- Born: Nomakula Roberts 16 December 1972 South Africa
- Died: 9 February 2022 (aged 49) Johannesburg, South Africa
- Occupations: Journalist, television presenter, actress
- Spouse: Berwyn 'Bez' Roberts ​ ​(m. 1990, divorced)​
- Children: 2
- Relatives: Hlubi Mboya, Rethabile Mboya (sisters), Siyanda Mboya (brother)

= Kuli Roberts =

South African tabloid journalist

Nomakula Kuli Roberts (16 December 1972 – 9 February 2022) was a South African fashion and beauty tabloid journalist, television presenter, author and actress. She was popularly known for co-hosting the SABC2 reality television show What Not To Wear and as a presenter and commentator on SABC3's daily talk show Trending SA.

==Career==
Kuli began her journalism career with Pace magazine. She was the editor of Drum Magazine, Fashion, and Beauty. Kuli was also a columnist of Sunday World.

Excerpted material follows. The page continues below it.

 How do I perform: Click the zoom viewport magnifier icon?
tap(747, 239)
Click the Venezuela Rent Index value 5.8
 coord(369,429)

From 2004 to 2005, she was a TV Host at SABC2 reality television show What Not To Wear. From 2008 to 2009, Kuli co-hosted the SABC1 gossip show called The Real Goboza for the second and third seasons. From 2010 to 2013 she hosted the celebrity gossip magazine show Headline.

In 2011, she drew criticism after writing a piece in her column about the "pros and cons" of dating mixed-race women. The media company which owned the tabloid that the column was in said that the piece was "derogatory" and "enforced racial stereotypes".

From 2012 to 2013, Kuli played a fictional version of herself in the Mzansi Magic TV series iNkaba. From 2020 to 2021, she played Mildred Sefatsa on Seasons 4 and 5 of the soapie The Queen. She also played Tina in the Netflix movie Angeliena (2021).

In 2019, her novel Siren was published.

==Personal life and death==
From 1990, she was married to Berwyn 'Bez' Roberts, but they later divorced. Together they had two children. Her sister, Hlubi Mboya, is known for her role as HIV-positive Nandipha on the SABC3 soap opera, Isidingo.

Roberts died on 9 February 2022, at the age of 49.